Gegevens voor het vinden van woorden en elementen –
################

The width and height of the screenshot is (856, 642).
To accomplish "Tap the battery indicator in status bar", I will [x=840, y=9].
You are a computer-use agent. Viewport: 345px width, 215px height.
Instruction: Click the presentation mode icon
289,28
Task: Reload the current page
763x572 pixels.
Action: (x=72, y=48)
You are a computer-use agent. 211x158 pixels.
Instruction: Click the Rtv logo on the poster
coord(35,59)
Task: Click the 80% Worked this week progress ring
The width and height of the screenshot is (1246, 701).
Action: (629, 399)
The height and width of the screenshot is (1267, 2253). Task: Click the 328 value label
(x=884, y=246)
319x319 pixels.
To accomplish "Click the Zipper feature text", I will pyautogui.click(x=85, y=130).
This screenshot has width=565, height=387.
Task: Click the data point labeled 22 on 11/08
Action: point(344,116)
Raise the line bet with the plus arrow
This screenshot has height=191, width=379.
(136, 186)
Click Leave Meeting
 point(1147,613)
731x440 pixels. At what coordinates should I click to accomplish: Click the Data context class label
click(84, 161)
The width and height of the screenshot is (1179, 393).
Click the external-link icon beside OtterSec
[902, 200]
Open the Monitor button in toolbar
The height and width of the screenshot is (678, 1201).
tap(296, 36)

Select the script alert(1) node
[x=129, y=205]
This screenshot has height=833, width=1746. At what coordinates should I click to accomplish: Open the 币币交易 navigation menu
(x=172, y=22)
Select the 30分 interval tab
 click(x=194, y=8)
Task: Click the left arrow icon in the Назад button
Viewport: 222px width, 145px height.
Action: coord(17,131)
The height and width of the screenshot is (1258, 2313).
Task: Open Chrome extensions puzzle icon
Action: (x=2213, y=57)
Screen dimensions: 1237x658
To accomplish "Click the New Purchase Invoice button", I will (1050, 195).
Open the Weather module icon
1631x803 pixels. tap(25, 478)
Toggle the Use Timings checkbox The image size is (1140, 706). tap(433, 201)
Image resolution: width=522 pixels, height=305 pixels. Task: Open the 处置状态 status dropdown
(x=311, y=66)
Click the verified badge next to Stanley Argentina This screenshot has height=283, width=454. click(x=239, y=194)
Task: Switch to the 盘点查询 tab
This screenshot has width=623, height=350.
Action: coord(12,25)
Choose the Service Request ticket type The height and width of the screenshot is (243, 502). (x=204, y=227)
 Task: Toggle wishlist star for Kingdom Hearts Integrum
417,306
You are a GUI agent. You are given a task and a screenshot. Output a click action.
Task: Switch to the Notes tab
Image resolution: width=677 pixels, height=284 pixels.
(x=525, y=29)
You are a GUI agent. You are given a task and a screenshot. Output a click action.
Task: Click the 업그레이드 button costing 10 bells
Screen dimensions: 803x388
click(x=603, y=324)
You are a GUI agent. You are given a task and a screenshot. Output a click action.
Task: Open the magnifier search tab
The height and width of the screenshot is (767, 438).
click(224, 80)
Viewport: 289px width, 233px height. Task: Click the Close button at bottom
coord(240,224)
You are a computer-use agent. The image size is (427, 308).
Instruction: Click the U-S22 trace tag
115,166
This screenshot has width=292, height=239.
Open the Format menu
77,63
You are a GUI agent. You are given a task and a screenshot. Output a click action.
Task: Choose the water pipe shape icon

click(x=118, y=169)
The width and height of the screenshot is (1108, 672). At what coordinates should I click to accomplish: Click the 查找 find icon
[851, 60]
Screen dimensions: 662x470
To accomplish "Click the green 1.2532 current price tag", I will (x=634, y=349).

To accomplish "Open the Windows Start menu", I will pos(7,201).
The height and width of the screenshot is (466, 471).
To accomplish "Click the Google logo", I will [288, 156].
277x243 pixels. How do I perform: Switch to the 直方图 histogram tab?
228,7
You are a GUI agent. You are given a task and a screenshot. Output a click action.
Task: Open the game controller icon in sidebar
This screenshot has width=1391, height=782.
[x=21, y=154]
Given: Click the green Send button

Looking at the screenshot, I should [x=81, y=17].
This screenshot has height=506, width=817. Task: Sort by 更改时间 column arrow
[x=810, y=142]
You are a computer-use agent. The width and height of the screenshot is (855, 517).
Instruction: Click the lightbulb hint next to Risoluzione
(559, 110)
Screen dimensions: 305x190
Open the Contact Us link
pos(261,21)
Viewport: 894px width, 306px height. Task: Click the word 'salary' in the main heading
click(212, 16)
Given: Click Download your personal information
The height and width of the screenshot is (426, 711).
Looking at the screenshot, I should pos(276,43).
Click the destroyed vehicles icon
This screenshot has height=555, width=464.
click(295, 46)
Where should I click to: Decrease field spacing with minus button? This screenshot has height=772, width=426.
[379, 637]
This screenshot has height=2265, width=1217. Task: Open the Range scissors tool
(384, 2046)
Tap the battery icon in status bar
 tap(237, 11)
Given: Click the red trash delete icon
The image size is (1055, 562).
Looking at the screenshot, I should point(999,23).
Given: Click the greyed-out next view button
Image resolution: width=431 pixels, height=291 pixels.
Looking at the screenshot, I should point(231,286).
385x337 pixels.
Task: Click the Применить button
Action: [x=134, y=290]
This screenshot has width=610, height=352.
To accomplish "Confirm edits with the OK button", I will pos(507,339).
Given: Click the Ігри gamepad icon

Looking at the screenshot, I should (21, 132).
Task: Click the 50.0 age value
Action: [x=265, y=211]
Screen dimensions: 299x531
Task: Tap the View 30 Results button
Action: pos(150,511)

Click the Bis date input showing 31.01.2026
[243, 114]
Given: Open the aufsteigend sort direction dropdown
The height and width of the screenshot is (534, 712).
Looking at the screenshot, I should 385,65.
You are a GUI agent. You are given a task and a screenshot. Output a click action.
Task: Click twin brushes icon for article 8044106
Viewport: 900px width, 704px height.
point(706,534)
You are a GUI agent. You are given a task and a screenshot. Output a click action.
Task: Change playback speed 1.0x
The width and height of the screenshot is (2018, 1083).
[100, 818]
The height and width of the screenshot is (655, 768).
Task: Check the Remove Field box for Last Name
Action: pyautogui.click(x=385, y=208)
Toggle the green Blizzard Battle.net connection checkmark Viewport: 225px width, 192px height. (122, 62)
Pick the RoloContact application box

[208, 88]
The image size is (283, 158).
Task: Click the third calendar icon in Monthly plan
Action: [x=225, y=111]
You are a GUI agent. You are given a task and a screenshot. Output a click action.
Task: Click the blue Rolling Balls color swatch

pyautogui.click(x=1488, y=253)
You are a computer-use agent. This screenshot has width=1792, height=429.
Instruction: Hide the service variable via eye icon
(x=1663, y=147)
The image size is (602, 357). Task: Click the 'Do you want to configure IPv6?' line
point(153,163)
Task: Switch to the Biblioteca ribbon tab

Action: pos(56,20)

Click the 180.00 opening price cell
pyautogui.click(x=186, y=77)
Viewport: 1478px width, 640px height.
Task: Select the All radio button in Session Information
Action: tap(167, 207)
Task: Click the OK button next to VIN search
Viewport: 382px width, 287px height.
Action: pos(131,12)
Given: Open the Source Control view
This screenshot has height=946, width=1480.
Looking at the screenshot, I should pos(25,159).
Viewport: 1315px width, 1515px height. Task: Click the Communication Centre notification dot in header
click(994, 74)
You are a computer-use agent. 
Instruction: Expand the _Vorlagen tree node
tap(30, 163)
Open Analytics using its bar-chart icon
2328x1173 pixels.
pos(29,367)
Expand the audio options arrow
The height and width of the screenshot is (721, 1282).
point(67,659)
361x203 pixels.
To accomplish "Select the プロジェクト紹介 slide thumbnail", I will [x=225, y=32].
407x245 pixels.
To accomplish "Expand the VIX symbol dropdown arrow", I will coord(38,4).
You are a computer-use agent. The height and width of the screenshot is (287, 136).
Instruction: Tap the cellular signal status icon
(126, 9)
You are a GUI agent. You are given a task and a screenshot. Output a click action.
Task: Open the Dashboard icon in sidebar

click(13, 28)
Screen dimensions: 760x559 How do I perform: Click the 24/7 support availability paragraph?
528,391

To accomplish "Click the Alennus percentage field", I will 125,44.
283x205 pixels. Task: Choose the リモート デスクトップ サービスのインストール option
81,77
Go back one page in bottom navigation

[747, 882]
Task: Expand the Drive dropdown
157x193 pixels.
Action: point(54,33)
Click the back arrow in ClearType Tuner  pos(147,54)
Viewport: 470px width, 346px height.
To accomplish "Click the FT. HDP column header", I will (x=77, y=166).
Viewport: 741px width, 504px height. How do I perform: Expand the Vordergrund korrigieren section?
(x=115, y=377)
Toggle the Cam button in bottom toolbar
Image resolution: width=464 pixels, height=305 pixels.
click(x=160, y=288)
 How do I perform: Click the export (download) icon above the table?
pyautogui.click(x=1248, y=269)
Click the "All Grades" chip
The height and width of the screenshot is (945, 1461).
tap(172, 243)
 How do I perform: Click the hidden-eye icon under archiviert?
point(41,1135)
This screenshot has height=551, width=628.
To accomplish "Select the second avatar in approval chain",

################

KORTE OPDRACHT – Zet de regels van de lijst om in een Markdown-tabel met de kolommen Nummer en Regel. Begin bij de eerste regel en stop na de regel met "click(84, 161)", en laat lege regels weg.

ANTWOORD –
| Nummer | Regel |
|---|---|
| 1 | The width and height of the screenshot is (856, 642). |
| 2 | To accomplish "Tap the battery indicator in status bar", I will [x=840, y=9]. |
| 3 | You are a computer-use agent. Viewport: 345px width, 215px height. |
| 4 | Instruction: Click the presentation mode icon |
| 5 | 289,28 |
| 6 | Task: Reload the current page |
| 7 | 763x572 pixels. |
| 8 | Action: (x=72, y=48) |
| 9 | You are a computer-use agent. 211x158 pixels. |
| 10 | Instruction: Click the Rtv logo on the poster |
| 11 | coord(35,59) |
| 12 | Task: Click the 80% Worked this week progress ring |
| 13 | The width and height of the screenshot is (1246, 701). |
| 14 | Action: (629, 399) |
| 15 | The height and width of the screenshot is (1267, 2253). Task: Click the 328 value label |
| 16 | (x=884, y=246) |
| 17 | 319x319 pixels. |
| 18 | To accomplish "Click the Zipper feature text", I will pyautogui.click(x=85, y=130). |
| 19 | This screenshot has width=565, height=387. |
| 20 | Task: Click the data point labeled 22 on 11/08 |
| 21 | Action: point(344,116) |
| 22 | Raise the line bet with the plus arrow |
| 23 | This screenshot has height=191, width=379. |
| 24 | (136, 186) |
| 25 | Click Leave Meeting |
| 26 |  point(1147,613) |
| 27 | 731x440 pixels. At what coordinates should I click to accomplish: Click the Data context class label |
| 28 | click(84, 161) |